Daisy Smithson reached the base of the eastern watchtower half-dressed and all nerves, hair wild from where she’d dragged her fingers through it in the rush. She’d left her jacket on the cot in her mother’s sickroom and wore only her father’s old shirt, sleeves knotted up and splotched with ink where she’d tried to copy diagrams out of forbidden texts the night before. Her boots didn’t match: one was her own, patched three times at the heel, the other a stolen guard’s, three sizes too large and infested with the smell of another’s sweat. Her shoulder ached from hauling herself up the winding stone steps two at a time, but she welcomed the pain. It kept her hands steady.
Xeris was already at the top, outlined against the arrow slits by the skeletal sunrise. He stood with his back to her, but she knew him by silhouette alone, tall and angular, with shoulders sharp enough to split logs and hair that shimmered from black to rust-red whenever he moved. In the low light, he could have passed for a long-lost noble, but Daisy knew better: beneath the borrowed skin, the ancient one never forgot what he was.
The rest of the city looked smaller from here, all its proud walls and courtyards shrunk to the scale of a child’s toy.

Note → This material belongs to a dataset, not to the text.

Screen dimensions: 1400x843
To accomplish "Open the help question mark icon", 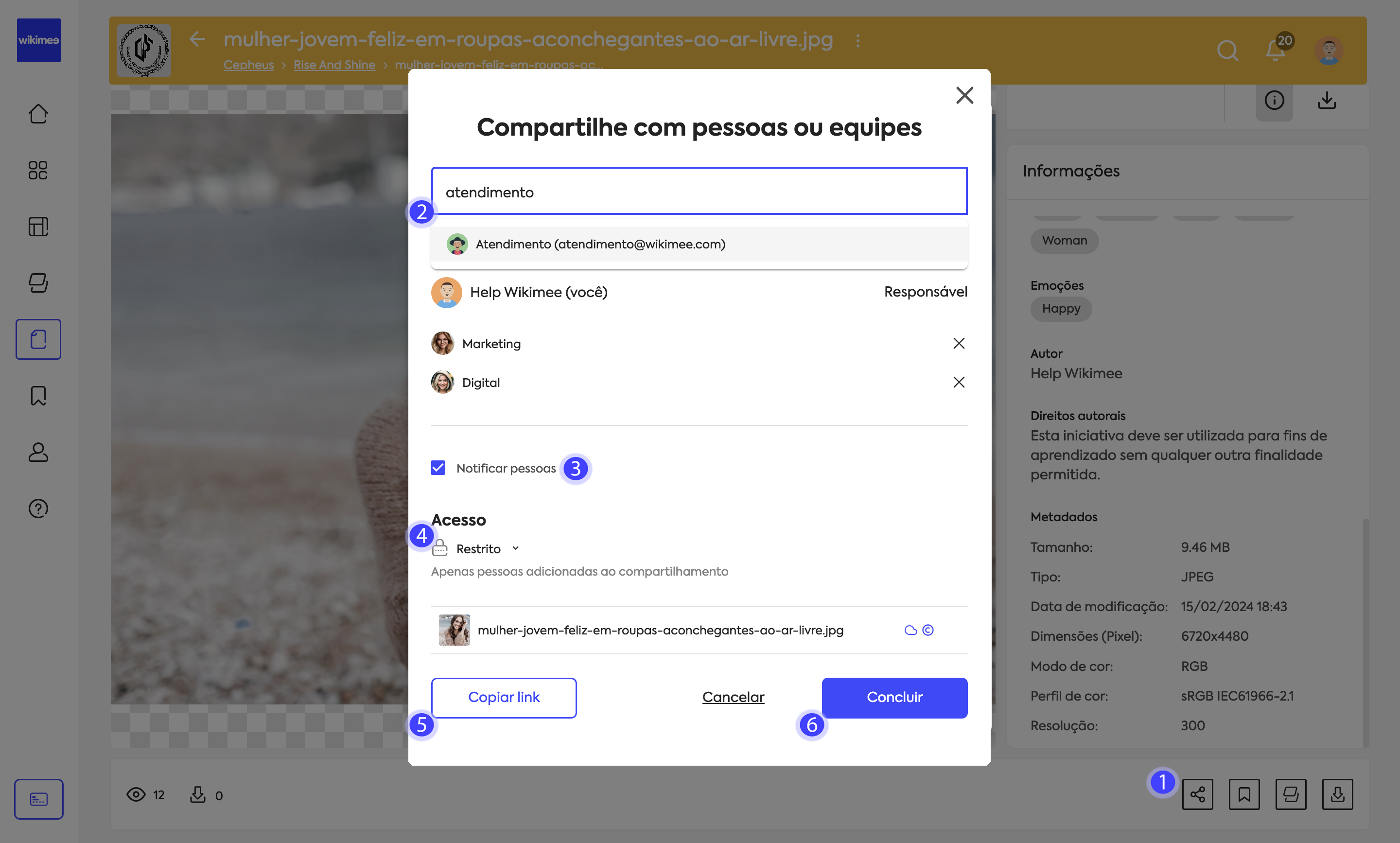I will pyautogui.click(x=38, y=509).
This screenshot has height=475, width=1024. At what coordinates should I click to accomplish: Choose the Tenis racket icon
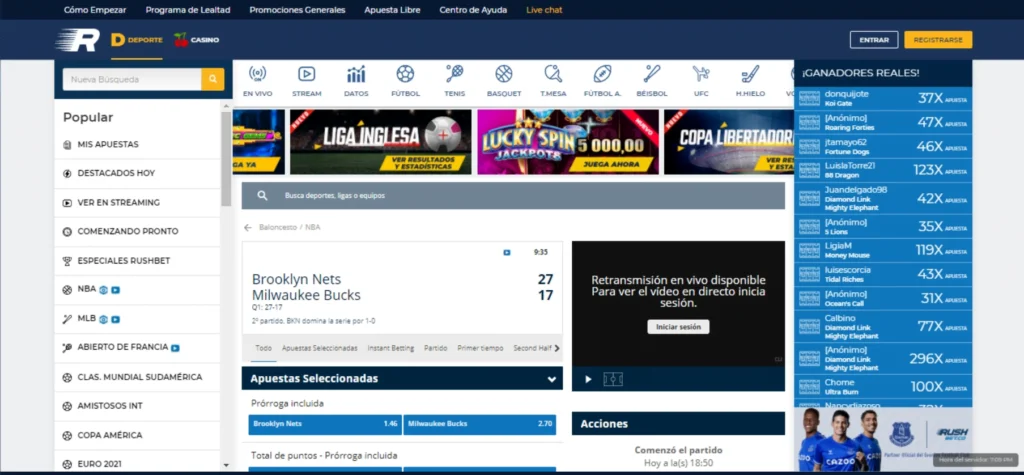(454, 75)
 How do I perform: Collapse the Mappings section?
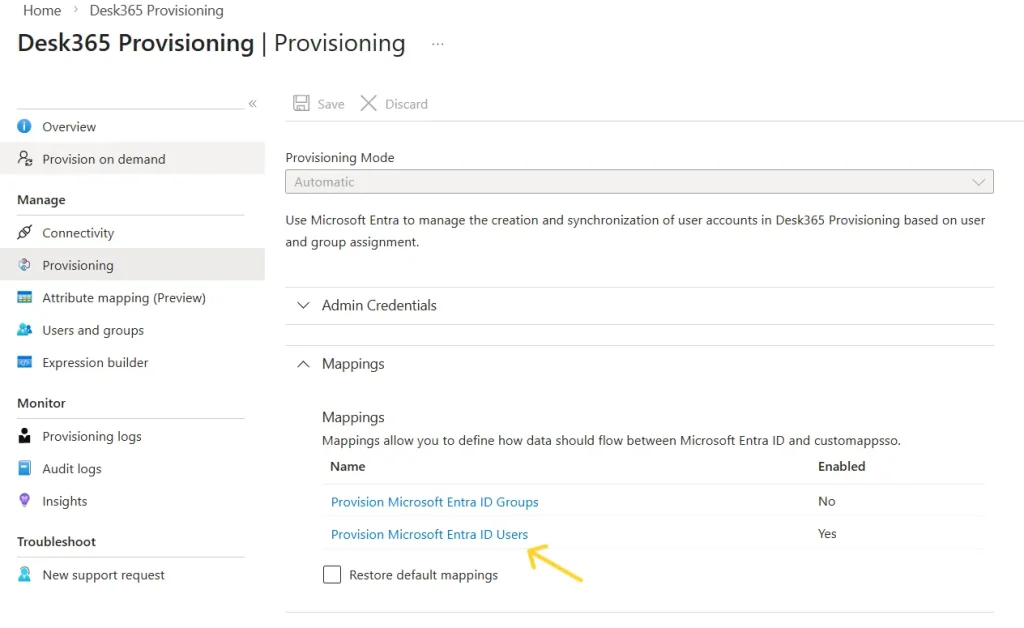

Daisy leaned into the chill leaking through the stone and braced her elbows on the windowsill, watching the soldiers on the main avenue snap into rank. She caught her breath, let the cold fill her lungs, and forced herself to be still.
“You’re late,” Xeris said without turning.
Daisy bared her teeth, something halfway between a smile and a threat. “Didn’t know the condemned had to keep such a tight schedule.”
His laugh was a low, rolling thing, like a rockslide too far away to do real harm. He angled his head toward her, and the slant of his mouth looked amused, if only for the challenge she posed. “They prefer it that way. Keeps the rest of the herd docile.”
Daisy pushed in next to him, shoulder to shoulder, and the two of them watched in silence as the Ironclaw delegation made its approach. A dozen guards in matching obsidian armor marched in precise lockstep, not a single foot out of time. At their center moved a carriage so elaborate it looked like a child’s fantasy, every inch lacquered black and inlaid with bone-white dragon motifs. The horses pulling it were gray as morning ash, eyes rolled back so far she couldn’t tell if they were blind or just terrified.
“They send their best armor,” Daisy said. “And their fanciest box. Think they’re compensating?”
Xeris’s gaze followed the horses. “They mock what they fear. It’s a dance as old as rot.” He kept his tone soft, almost intimate, and when he leaned in, his breath stirred the hair at the back of her neck. Daisy shivered, but didn’t move away.
“Should we be afraid?” she asked, though she hated the vulnerability in the question.
His answer was almost tender. “You know fear better than any of them, Daisy Smithson. That’s why you’re still alive.”
A beat of silence hung between them, companionable, or maybe just empty. Daisy had gotten used to these moments, the way Xeris filled them with the weight of everything unsaid.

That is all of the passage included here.